Anoche, el jefe del Ejecutivo federal asistió a la cena que el presidente de Estados Unidos, y convocante a la cumbre, Barack Obama, ofreció a los jefes de Estado y de Gobierno en la Casa Blanca.
El documento emitido sobre las primeras actividades de Peña Nieto en la capital estadunidense afirma que “nuestra nación es reconocida en el mundo por su política exterior en favor de la paz y en contra de la carrera armamentista nuclear’’.
Además, se subraya el apoyo de México a los esfuerzos internacionales para promover el desarme y evitar la proliferación de las armas nucleares, garantizar la seguridad de materiales e instalaciones del tema y prevenir el terrorismo utilizando la materia.
México ha expresado, “y lo seguirá haciendo, su rechazo categórico al uso, desarrollo e incluso a la amenaza de utilización de armas nucleares’’.

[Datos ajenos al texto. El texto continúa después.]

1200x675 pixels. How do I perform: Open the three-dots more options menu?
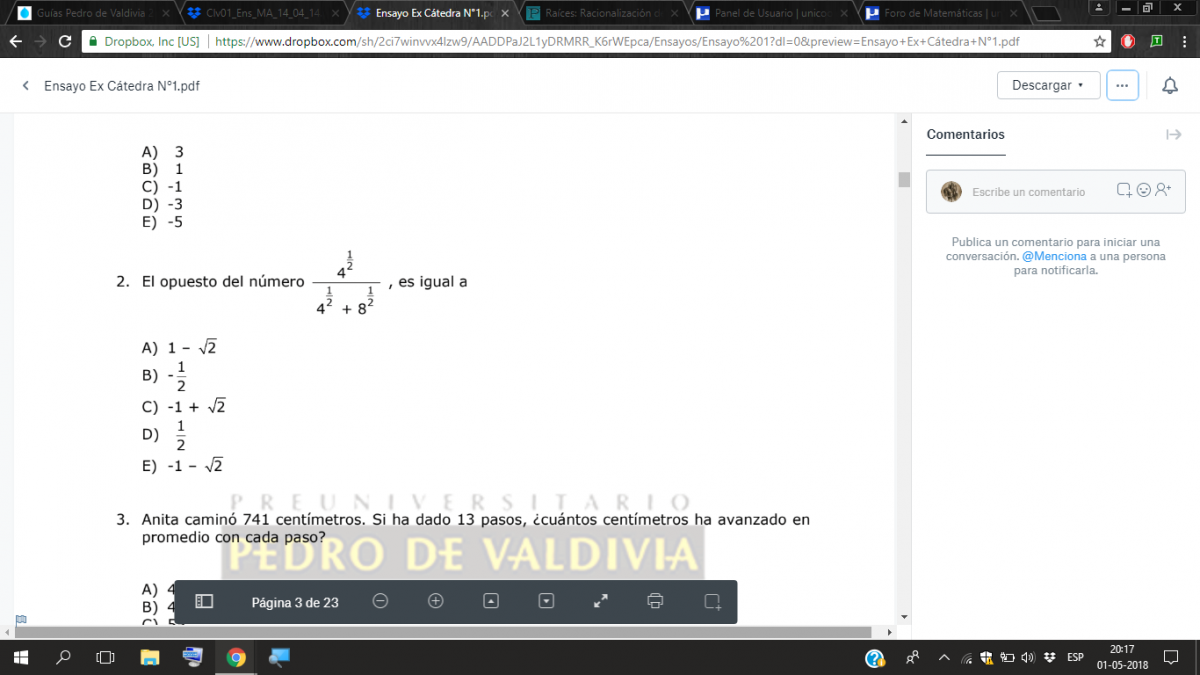tap(1122, 86)
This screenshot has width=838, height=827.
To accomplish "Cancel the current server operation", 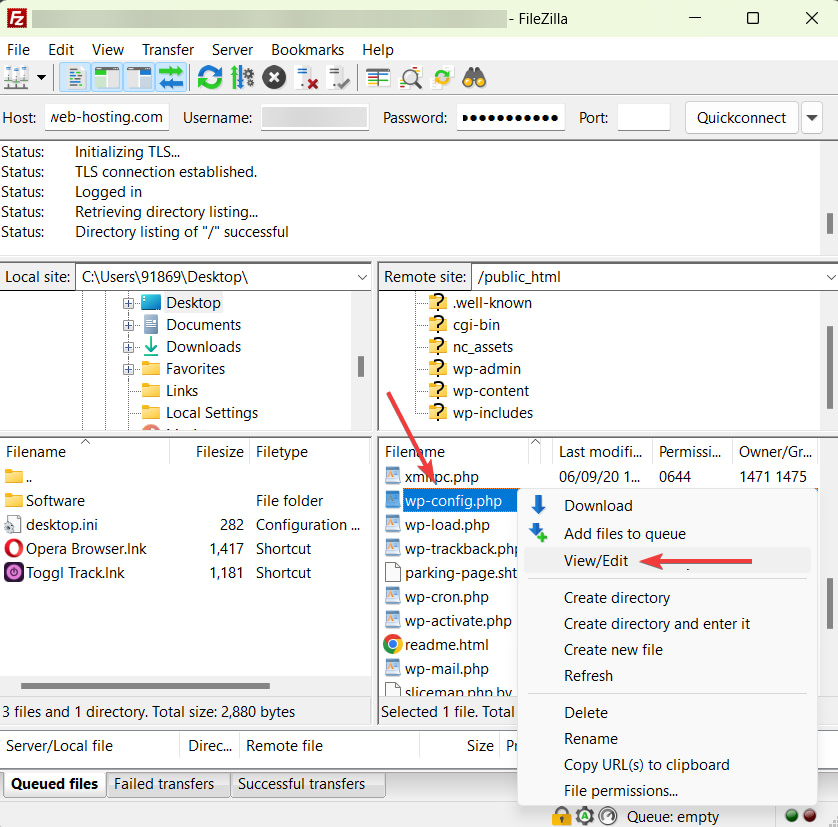I will pyautogui.click(x=273, y=77).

Además de asumir el objetivo de esta cumbre de fortalecer los esquemas de cooperación de seguridad nuclear en los ámbitos global, regional y nacional, la posición mexicana en esta materia apunta a prevenir y combatir el terrorismo nuclear mediante un enfoque integral, donde se incluyan medidas de seguridad para el manejo y cuidado del material disponible en las diversas vías de transportación.
Para el país también resulta fundamental fortalecer la vigilancia y los controles fronterizos para las exportaciones e importaciones de material nuclear y radiológico.
Asimismo, el desarme, la no proliferación y el derecho al uso pacífico de la energía nuclear han sido principios históricos de México y a partir de los cuales impulsó el Tratado sobre la No Proliferación de las Armas Nucleares.